• [Text under study]:
-- Opening Marker --
This booklet is divided into three parts, each with a title and sometimes several sub-titles. It is prefaced by the author himself and the Foreword is by Professor Victor Anoma Ngu.

From the author’s Preface, we learn that this work stems from a theme of a censored, round-table discussion organised some years ago by the Bernard Fonlon Society (BFS) at the University of Yaounde. Dr. Lantum sees his book as “a forum setter” for a long and elaborate debate on what he dubs “the phenomenon of Fonlonism”.

For his part, Professor Ngu states, in his Foreword, that “Dr. Fonlon was indeed a phenomenon so great that it will require many writers and many generations to fathom the depth of his profundity” (p.9).

The question Dr. Lantum has asked, and is trying to answer, is whether Dr. Fonlon was a political success or failure. When you get to the end of this booklet, it becomes clear that Dr. Lantum considers his “friend and brother” a political success, especially given the latter’s tremendous and undisputed moral and intellectual influence on the Cameroon of the Ahidjo years; a Cameroon which was, and still unfortunately is, notorious for its blatant violation of the basic rights of its citizens. In the area of human rights, be it said in passing, that the post-Ahidjo Cameroons is not faring any better. But, that’s another story altogether. Let’s go back to Dr. Lantum’s booklet.
-- Closing Marker --
• [Required action 1]:
Say whether each statement agrees with the review of Dr. Lantum's booklet, answering yes or no and quoting the words of the review that settle it. (a) The Foreword was written by Professor Victor Anoma Ngu. (b) The round-table discussion was organized at the University of Buea. (c) Dr. Lantum judges Dr. Fonlon a political failure.
• [Required action 2]:
Echo the review of Dr. Lantum's booklet word for word, starting at "For his part, Professor" and ending at "Dr. Lantum’s booklet.".

• [Data excerpt]:
-- Opening Marker --
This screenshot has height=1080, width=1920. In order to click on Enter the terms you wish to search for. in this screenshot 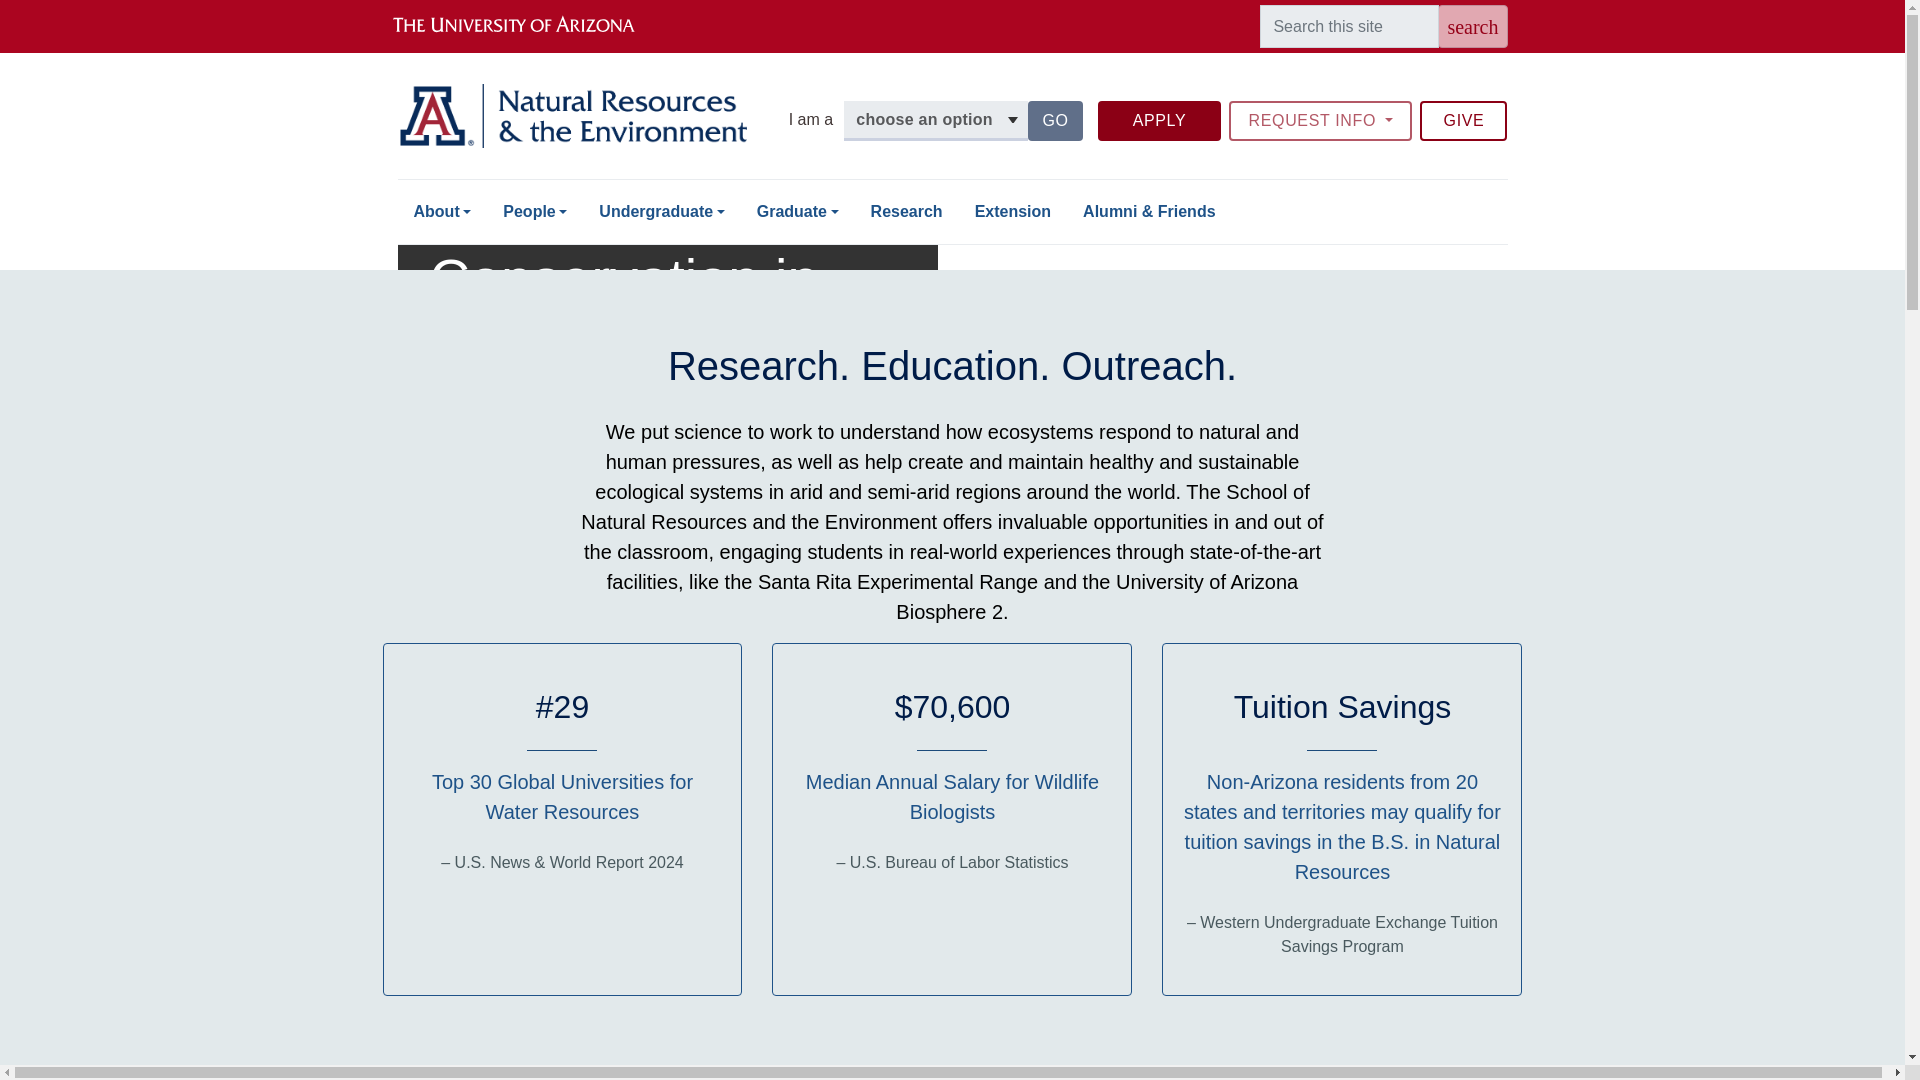, I will do `click(1348, 26)`.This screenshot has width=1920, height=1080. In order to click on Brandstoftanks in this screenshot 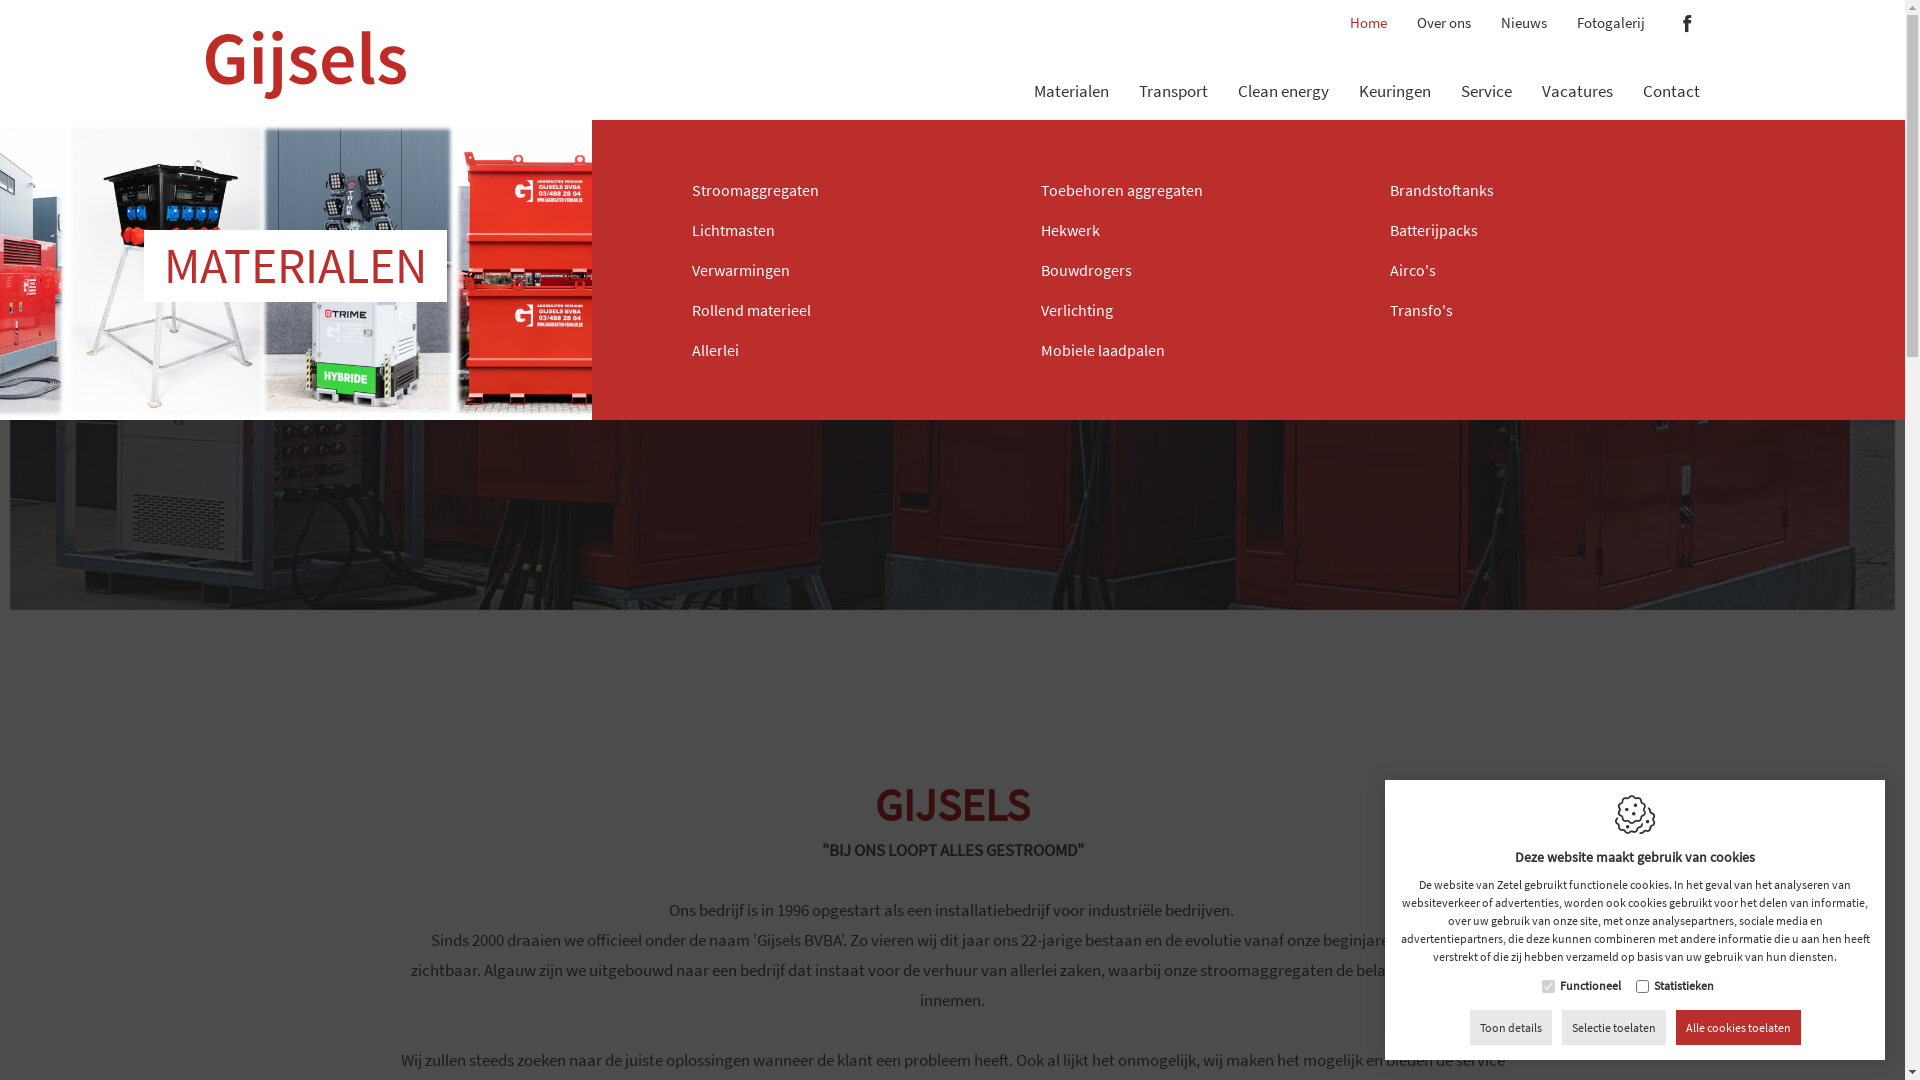, I will do `click(1540, 193)`.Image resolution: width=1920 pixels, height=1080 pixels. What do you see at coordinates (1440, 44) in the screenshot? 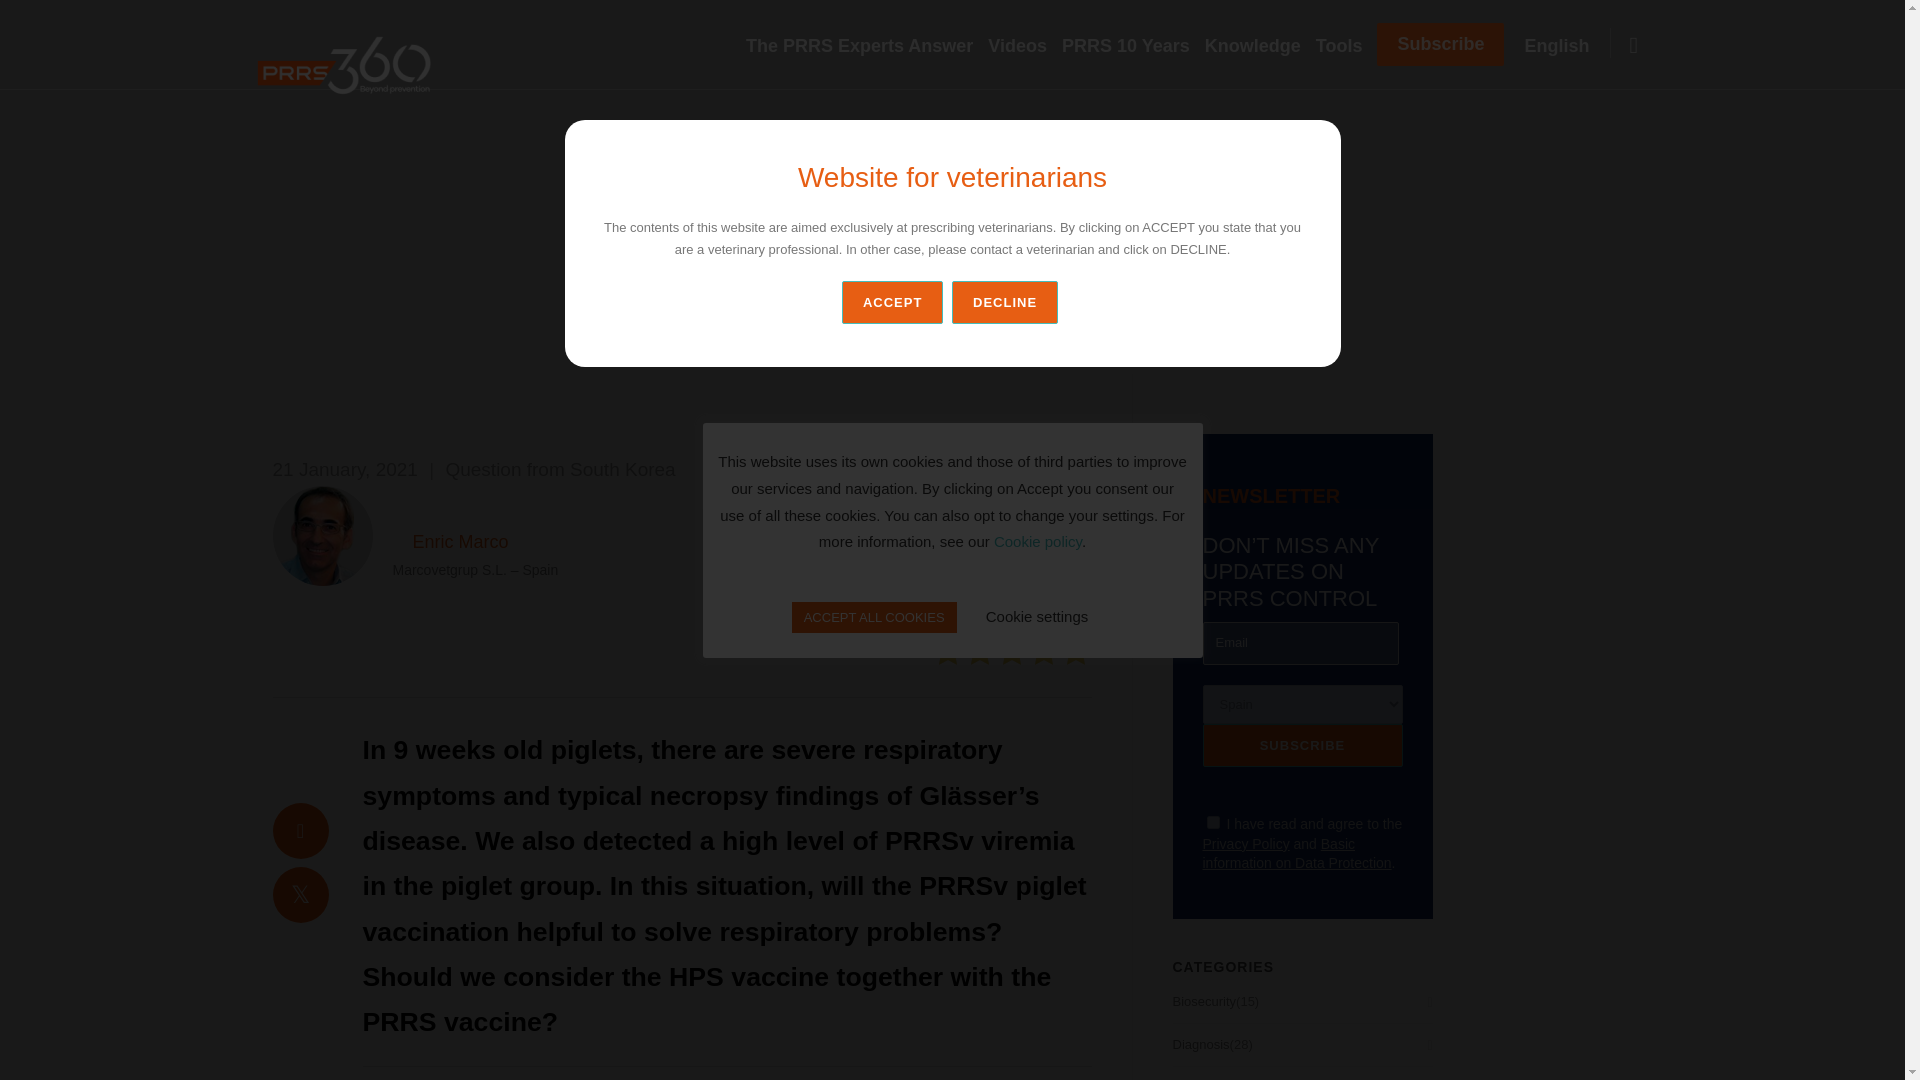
-- Closing Marker --
• [Answer area 1]:
(a) Yes: "the Foreword is by Professor Victor Anoma Ngu"
(b) No: "organised some years ago by the Bernard Fonlon Society (BFS) at the University of Yaounde"
(c) No: "Dr. Lantum considers his “friend and brother” a political success"

• [Answer area 2]:
For his part, Professor Ngu states, in his Foreword, that “Dr. Fonlon was indeed a phenomenon so great that it will require many writers and many generations to fathom the depth of his profundity” (p.9).

The question Dr. Lantum has asked, and is trying to answer, is whether Dr. Fonlon was a political success or failure. When you get to the end of this booklet, it becomes clear that Dr. Lantum considers his “friend and brother” a political success, especially given the latter’s tremendous and undisputed moral and intellectual influence on the Cameroon of the Ahidjo years; a Cameroon which was, and still unfortunately is, notorious for its blatant violation of the basic rights of its citizens. In the area of human rights, be it said in passing, that the post-Ahidjo Cameroons is not faring any better. But, that’s another story altogether. Let’s go back to Dr. Lantum’s booklet.